Opened 2 years ago

Closed 2 years ago

#53 closed defect (fixed)

Writing large eas or coping a file with large eas trap the system r282

Reported by: gyoung Owned by:
Priority: major Milestone: Future
Component: IFS Version:
Severity: medium Keywords:
Cc: stevenhl, landb

Description

Writing large eas to a VFAT drive causes a system trap. The eas are a thumbnail created by Lucide. It also traps in fat32 when you try to copy a file with large eas attached (again a thumbnail created by Lucide). Steps to reproduce:

Place a pdf file without a thumbnail on the VFAT drive. Open it with Lucide set to create thumbnails When you close the file or Lucide (which is when the eas get written) you trap

The same thing occurs on a FAT32 drive if you copy a pdf that already has a thumbnail as part of its eas.

Note this was not happening with r280 but was with r276 and r277.

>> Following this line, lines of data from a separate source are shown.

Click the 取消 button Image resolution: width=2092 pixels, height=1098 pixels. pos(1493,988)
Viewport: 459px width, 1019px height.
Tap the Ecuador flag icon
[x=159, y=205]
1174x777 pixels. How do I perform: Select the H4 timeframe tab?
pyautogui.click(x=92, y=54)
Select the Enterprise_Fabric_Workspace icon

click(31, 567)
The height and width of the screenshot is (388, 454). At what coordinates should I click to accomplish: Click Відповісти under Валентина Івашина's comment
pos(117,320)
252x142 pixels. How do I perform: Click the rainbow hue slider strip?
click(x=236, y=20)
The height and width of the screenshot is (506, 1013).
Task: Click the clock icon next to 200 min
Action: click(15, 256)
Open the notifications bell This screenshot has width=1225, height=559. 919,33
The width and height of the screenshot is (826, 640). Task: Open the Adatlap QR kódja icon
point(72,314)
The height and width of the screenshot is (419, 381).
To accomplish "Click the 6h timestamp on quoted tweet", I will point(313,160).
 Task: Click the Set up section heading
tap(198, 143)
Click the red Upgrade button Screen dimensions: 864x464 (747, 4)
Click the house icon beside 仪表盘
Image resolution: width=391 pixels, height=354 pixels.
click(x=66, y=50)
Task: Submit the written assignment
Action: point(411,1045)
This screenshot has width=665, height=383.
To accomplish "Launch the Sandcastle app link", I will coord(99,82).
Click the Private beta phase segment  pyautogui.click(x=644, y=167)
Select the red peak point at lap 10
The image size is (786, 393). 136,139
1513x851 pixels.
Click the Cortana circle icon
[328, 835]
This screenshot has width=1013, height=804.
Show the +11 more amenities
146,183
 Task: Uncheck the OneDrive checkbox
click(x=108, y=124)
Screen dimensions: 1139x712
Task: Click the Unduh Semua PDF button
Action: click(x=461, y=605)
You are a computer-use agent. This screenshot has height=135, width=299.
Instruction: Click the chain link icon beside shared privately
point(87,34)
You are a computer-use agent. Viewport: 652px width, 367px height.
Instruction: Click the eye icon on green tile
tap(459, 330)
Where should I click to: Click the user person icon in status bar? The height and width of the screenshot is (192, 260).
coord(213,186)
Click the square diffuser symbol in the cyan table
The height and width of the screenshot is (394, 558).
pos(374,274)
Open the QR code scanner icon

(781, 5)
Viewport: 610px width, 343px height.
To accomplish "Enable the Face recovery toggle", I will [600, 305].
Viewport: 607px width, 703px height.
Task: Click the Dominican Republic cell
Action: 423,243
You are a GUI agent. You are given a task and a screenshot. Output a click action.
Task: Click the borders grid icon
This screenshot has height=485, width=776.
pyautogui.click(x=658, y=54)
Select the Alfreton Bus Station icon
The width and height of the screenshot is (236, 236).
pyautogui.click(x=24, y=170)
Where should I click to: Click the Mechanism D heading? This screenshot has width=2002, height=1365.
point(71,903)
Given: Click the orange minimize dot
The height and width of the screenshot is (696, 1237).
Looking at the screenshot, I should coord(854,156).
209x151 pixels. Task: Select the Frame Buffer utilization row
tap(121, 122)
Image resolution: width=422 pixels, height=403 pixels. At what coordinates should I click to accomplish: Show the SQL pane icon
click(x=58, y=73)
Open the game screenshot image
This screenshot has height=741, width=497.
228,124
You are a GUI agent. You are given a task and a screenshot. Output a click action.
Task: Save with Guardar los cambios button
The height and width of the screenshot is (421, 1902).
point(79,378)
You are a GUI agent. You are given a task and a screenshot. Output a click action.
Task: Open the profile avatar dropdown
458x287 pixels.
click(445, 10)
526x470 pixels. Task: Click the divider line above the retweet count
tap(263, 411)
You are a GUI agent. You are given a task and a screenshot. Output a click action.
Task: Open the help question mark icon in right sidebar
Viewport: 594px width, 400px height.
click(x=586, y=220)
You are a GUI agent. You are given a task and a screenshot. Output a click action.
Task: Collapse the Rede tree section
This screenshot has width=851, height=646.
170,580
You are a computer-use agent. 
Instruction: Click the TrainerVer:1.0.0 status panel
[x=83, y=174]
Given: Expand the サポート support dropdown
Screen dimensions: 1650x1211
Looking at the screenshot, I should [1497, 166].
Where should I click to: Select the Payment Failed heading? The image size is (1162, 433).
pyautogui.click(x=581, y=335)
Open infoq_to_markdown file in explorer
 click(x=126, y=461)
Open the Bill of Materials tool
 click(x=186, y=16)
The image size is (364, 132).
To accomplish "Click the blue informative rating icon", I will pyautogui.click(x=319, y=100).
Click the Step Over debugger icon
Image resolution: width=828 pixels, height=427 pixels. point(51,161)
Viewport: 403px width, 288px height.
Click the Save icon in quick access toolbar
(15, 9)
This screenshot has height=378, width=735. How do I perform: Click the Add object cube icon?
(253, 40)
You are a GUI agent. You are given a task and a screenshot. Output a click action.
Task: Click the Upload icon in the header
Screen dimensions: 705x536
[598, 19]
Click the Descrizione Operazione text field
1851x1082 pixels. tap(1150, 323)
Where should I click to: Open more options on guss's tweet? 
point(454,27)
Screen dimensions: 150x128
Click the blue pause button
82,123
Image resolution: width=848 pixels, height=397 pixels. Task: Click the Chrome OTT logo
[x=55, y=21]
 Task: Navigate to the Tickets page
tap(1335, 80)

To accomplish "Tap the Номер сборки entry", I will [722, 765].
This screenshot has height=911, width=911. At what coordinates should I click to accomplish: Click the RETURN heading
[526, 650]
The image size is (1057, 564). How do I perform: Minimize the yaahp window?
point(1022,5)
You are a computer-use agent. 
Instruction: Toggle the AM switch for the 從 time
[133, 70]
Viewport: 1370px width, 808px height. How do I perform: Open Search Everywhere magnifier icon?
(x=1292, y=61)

The following is the trap screen from the VFAT trap described above. I have a system dump of both traps above. I also have a system dump from just repeatedly accessing the drive from the drives folder which was also fixed by turning off eas. All these problems go away with eas turned off.

Change History (33)

comment:1 Changed 2 years ago by gyoung

This is the correct trap screen info. The one in ticket 52 was not and I can't figure out how to edit the description. Sorry Thanks

#

TRAP SCREEN INFORMATION

OS/2 Kernel Revision 14.200_SMP Exception in module:

TRAP 0008 ERRCD=0000 ERACC= ERLIM= CPU=00

EAX=ff78cf28 EBX=ff78cf28 ECX=ff78cf28 EDX=00001001 ESI=ff67f258 EDI=fed20000 EBP=00004f78 FLG=00010202 CS:EIP=0168:fff43cae CSACC=c09b CSLIM=ffffffff SS:ESP=1530:00004f50 SSACC=1097 SSLIM=00004f4f DS=0160 DSACC=c093 DSLIM=ffffffff CR0=8001003b ES=0160 ESACC=c093 ESLIM=ffffffff CR2=fc318ff8 FS=0000 FSACC= FSLIM= GS=0000 GSACC= GSLIM= %fff43900 OS2KRNL _pgGetPF + 3ae #

comment:2 Changed 2 years ago by valerius

How can I cause Lucide to create *large* thumbnail? My PDF file has 6766 bytes thumbnail and it does not trap. Another file is 12 MB in size and thumbnail is 30 KBytes. How much bytes should be the Large thumbnail? 60 KB? Maybe, this could be easier achieved with PMView? As I heard, it can create large thumbnails too. But my PMView version does not create thumbnails. Maybe, because it is unregistered? (I see nothing about thumbnails in its settings).

PS: Trap 0008 screen is useless, because it is second trap, which has occured when processing the first trap. But I need the first trap, not the second. It looks like the page fault occured, and it trapped in its handler.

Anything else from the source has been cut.